Entre os principais tributos que deixaram de ser pagos por empresas e pessoas físicas residentes em Bauru, está o Imposto Predial e Territorial Urbano (IPTU), que somou R$ 270,831 milhões em débitos em atraso até o ano passado, e o Imposto Sobre Serviços (ISS), com R$ 152,423 milhões devidos e não pagos por empresas do segmento de serviços na cidade.
"O restante, em sua maioria, é auto de infração, taxa de licença e algumas autuações administrativas", descreve o secretário municipal de Finanças, Everton Basílio, salientando que os R$ 560,288 milhões que deixaram de entrar no caixa da prefeitura seriam suficientes para quitar toda a folha de pagamento dos servidores durante um ano.
De acordo com Basílio, o aumento das dívidas é resultado da melhoria dos mecanismos de cobrança de impostos municipais no último ano. Também colaboram para o acréscimo as correções monetárias que precisam ser realizadas, além do crescimento do número de devedores, em meio a um cenário econômico que comprometeu a capacidade de pagamento de muitas empresas e pessoas. "Em uma situação de crise, a primeira coisa que deixam de pagar são os tributos", aponta.
CONSEQUÊNCIAS
O secretário explica que uma empresa ou morador da cidade inscrito na dívida ativa fica com o nome negativado, com protesto em cartório, e impedido, por exemplo, de participar de licitações realizadas pelo município, além de poder enfrentar dificuldades para obter empréstimos. "Tentamos fazer a cobrança de forma administrativa, mas, a partir do momento em que se esgota esta possibilidade, o processo é encaminhado à Secretaria de Negócios Jurídicos para o ajuizamento das ações, com pedido de bloqueio de bens e valores em contas bancárias", frisa.
Basílio projeta, contudo, que, mesmo com estas medidas, no máximo 10% do valor será recuperado, já que a maioria dos devedores não possui bens em seus nomes.
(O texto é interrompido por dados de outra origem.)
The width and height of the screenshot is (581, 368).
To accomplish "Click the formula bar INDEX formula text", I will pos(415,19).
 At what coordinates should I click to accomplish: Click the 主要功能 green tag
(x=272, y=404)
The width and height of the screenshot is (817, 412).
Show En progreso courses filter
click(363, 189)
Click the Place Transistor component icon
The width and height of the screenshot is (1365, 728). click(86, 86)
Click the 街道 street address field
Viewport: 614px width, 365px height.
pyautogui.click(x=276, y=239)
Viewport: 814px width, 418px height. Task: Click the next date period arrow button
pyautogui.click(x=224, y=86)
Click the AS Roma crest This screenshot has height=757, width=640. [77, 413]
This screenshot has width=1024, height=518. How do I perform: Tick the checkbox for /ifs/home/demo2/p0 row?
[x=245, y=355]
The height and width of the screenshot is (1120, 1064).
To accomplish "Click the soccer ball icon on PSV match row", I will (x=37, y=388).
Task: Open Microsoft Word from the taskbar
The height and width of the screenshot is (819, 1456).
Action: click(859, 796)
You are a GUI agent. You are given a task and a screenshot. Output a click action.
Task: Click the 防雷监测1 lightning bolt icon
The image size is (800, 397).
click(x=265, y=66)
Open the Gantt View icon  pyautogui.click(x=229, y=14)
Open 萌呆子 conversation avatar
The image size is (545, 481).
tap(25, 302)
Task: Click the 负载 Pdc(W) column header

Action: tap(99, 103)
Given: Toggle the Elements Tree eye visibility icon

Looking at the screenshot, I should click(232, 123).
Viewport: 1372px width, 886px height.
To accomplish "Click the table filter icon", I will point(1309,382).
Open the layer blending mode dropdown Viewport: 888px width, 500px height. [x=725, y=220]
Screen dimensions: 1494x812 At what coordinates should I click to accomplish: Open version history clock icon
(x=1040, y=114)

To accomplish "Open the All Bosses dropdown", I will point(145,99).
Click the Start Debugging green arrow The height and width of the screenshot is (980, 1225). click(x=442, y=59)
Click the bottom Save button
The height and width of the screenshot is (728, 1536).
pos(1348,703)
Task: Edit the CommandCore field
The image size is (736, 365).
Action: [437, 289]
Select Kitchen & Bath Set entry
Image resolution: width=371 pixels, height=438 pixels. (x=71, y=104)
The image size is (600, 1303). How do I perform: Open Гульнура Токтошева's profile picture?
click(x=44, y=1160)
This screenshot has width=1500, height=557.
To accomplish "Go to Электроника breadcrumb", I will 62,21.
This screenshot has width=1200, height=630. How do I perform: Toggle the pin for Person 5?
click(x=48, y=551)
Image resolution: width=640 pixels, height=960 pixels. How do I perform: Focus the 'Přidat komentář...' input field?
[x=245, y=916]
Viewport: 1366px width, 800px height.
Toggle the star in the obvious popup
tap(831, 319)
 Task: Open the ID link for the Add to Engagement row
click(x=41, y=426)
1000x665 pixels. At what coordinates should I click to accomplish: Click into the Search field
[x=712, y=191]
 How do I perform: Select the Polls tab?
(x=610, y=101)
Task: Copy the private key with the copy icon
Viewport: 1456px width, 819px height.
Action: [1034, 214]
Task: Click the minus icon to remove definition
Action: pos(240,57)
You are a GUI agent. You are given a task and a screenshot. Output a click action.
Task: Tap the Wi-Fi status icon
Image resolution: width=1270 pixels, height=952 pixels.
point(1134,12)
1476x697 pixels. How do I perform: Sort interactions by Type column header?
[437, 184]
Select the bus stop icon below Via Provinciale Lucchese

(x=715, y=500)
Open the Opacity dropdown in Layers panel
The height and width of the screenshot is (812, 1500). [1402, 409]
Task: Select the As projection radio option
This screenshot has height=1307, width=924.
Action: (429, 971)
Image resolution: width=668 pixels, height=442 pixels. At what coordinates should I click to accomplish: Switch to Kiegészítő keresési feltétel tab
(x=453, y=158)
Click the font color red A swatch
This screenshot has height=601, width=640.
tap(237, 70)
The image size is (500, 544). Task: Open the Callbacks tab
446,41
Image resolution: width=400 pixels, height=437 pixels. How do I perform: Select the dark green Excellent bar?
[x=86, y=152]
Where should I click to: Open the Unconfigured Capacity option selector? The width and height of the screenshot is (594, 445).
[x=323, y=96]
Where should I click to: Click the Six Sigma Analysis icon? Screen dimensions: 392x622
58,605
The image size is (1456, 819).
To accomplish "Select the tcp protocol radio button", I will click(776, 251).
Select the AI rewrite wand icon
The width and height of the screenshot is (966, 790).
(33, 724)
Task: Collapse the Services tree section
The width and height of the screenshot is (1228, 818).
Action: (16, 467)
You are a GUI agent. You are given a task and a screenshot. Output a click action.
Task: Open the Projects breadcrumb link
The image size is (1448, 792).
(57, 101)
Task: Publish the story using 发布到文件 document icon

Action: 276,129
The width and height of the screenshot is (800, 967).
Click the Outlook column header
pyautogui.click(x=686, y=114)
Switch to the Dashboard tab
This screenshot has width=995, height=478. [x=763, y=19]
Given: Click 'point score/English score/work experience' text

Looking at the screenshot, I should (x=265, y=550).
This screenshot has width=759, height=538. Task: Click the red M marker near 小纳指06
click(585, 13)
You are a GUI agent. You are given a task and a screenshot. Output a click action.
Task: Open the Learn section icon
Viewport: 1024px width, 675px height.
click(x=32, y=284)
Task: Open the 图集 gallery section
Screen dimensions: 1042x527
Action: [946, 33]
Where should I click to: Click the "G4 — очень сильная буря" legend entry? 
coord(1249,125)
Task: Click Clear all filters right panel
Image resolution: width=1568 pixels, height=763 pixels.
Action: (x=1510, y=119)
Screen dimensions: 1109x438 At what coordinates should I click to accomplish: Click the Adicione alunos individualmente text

Além do ajuizamento das ações, a secretaria não descarta a possibilidade de lançar, em 2023, um novo Programa de Recuperação Fiscal (Refis) para negociação e parcelamento dos pagamentos.
"Vamos avaliar as condições e os detalhes para não ficar caracterizada renúncia de receita e conversar com a prefeita para verificar se este é um desejo dela", finaliza.